Как-то утром Шолом вдруг сказал Хане:
– Знаешь, вчера мне сказали, что Петлюра перебрался вo Францию. Но в какой город, не знаю…
Хана пораженно посмотрела на мужа и воскликнула:
– Не может быть! Это чудовище выжило! И он здесь? Наслаждается свободой и безнаказанностью?
Шолом вздрогнул и бледный посмотрел на жену. Обычно он не смотрел на нее. Смотрел либо сквозь нее, либо мимо нее. Рассеянным, невнимательным взглядом, не ожидая услышать от нее что-либо заслуживающее внимания. А тут он был поражен и восхищен её словами.
– Ханале, ты говоришь, как древняя Юдифь[173]! Если бы ты могла, ты бы убила его за всю нашу кровь, которую он пролил…
– И убила бы… А кто тебе рассказал о том, что Петлюра вo Франции? Он же раньше жил в Польше и в Венгрии, и в Швейцарии. Неужели этому убийце стали не по душе прелесть швейцарских деревушек?
Шолом с обожанием посмотрел на жену и, улыбнувшись ей, ответил:
– Подозреваю, что ему начал кто-то угрожать в нейтральной и тихой Швейцарии… Видимо, его жизни там угрожала опасность… Не исключаю, что его решили убрать Советы. А тут украинская диаспора, большая и сильная, и его лучше могут здесь охранять…

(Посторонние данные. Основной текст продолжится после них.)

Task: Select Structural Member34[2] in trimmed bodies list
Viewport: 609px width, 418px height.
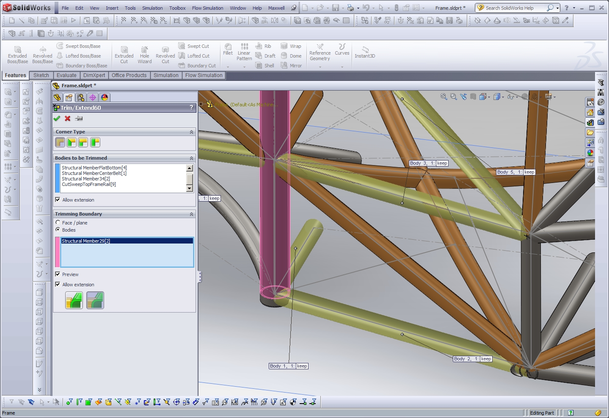Action: coord(86,179)
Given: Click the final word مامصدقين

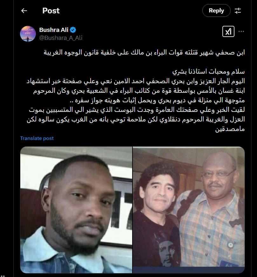Looking at the screenshot, I should pyautogui.click(x=230, y=129).
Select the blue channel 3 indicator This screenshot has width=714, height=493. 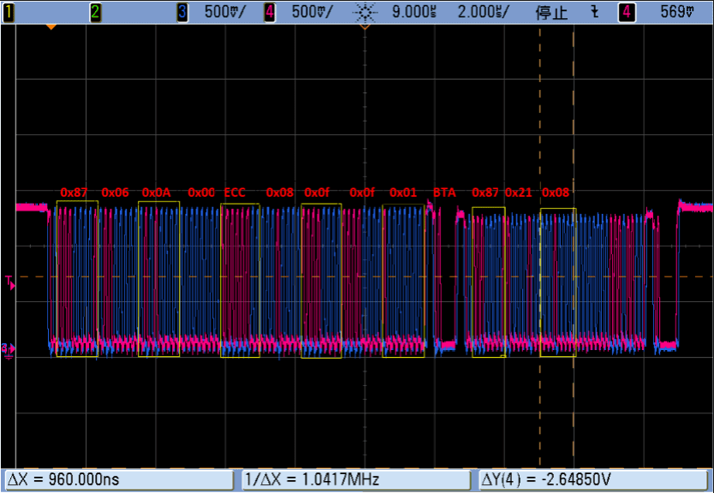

После завтрака Шолом вышел из дома и пошел на работу. Обычно он полдня работал в своей часовой мастерской, а потом, закрыв её, шел в библиотеку, где по несколько часов в день изучал интересовавшие его книги. Он читал труды философов и историков, интересовался теорией анархизма и коммунизма, древней историей Иудеи и еврейского народа. Его все больше и больше влекли Тора и еврейская религиозная мысль, каким-то удивительным образом переплетавшаяся в нем с идеями социализма и анархизма. Часто, идя пешком по улицам Парижа, Шолом размышлял о жизни и думал о том, как ему все же не хватает образования. Он всегда восхищался блестяще образованными людьми. В его понимании это означало иметь прекрасное университетское образование и абсолютное знание еврейских религиозных текстов: Торы, Талмуда, еврейских языков и истории. Тех же, кто имел только светское или только религиозное образование, Шолом считал неучами.
Падал первый снег, Шолом шел домой из библиотеки. Он подошел по своему обыкновению к газетному киоску, и вдруг увидел украинский журнал «Тризуб». Шолом взял его в руки и начал читать статью Петлюры. Он во всем винил евреев, во всех своих поражениях, а правительство большевиков он неизменно именовал «жидовским». И всё происходящее в России связывал с засильем евреев.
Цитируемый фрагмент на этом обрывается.